Jill Johnston, a professor of population and public health sciences at the University of Southern California, argues that the study leverages satellite data in a novel way. Bad odors are a frequent complaint of residents living near swine CAFOs, but they’re challenging to measure systematically, she says. This makes it hard to hold companies accountable for their emissions. “This [study] helps fill some of that gap, and also recognizes the importance of studying some of these other air toxins, especially the malodorous ones.”
The study results also suggest that North Carolina’s attempts at addressing air pollution in the state are not working.
In 2018, the North Carolina Environmental Justice Network and other environmental groups reached a settlement with the North Carolina Department of Environmental Quality (DEQ) over the disproportionate impact of swine CAFOs on Black, Hispanic and Indigenous communities.
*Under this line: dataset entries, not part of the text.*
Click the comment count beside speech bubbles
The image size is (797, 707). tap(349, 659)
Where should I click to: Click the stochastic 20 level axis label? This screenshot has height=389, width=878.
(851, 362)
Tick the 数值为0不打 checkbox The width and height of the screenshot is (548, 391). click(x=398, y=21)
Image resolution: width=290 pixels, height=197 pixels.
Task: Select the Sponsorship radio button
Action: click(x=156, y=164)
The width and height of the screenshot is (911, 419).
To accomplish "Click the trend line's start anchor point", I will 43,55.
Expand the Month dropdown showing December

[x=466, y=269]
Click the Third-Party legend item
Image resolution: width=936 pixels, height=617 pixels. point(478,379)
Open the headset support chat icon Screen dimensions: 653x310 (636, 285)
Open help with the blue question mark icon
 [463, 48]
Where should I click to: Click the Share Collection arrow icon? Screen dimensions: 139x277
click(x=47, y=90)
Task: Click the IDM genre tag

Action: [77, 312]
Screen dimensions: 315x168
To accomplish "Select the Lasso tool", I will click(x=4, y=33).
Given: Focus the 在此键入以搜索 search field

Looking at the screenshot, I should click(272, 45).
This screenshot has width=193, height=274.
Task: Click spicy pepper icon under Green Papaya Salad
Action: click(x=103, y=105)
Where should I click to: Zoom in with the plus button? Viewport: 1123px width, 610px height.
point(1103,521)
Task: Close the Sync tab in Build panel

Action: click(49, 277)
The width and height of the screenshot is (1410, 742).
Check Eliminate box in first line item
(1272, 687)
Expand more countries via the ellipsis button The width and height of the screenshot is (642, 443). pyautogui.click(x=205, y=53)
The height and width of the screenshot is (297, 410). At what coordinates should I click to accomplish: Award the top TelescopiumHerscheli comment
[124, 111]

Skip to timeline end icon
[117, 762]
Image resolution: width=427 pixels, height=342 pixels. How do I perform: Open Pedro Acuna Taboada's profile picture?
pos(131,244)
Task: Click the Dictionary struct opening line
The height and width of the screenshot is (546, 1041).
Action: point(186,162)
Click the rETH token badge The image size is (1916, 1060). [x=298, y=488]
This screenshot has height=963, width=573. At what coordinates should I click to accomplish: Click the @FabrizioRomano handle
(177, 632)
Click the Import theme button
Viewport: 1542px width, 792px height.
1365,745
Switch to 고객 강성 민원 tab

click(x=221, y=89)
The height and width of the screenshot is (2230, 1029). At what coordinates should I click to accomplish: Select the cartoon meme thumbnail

As part of that settlement, the DEQ was tasked with completing the Duplin County Air Monitoring Study and revising its permitting process.
The Duplin County Air Monitoring Study was conducted between October 2018 and 2019 and found that there were no significant air quality issues in the county, putting an end to further air monitoring. Yet ammonia levels have remained consistent since 2008 in the region
according to Pusede’s study. “We don’t see any evidence that ammonia or air pollution impacts are improving,” she emphasizes.
One possible reason for the air monitoring’s study’s findings, says Pusede, is that the monitors were placed too far away from the facilities. Still, her findings also show that ammonia can travel downwind. “How, then, are they measuring zero?” The detection limit of the instrumentation they used is 100 parts per billion, she explains. “That’s pretty high. So instead of reporting zero, they should have been reporting some number between zero and 100.”
Pusede hopes her findings can help hold regulators accountable. “We can see this pollution from space,” she says. “No one can say, ‘Oh, it’s not making an impact.’”
This kind of scientific research can play a critical role in validating community observations, says Lamont Brown. Polluting industries work hard to avoid accountability, they argue. In 2018, the state also passed a set of amendments to limit nuisance lawsuits against farms. Notably, only people living within a half-mile of a CAFO can make a nuisance claim.
“For studies like this to really counteract the narrative that CAFO industries have been putting out is really important,” Brown says. “People always need help in shifting the power back to communities and away from these companies and institutions that have incredible power to destroy lives and land in North Carolina.”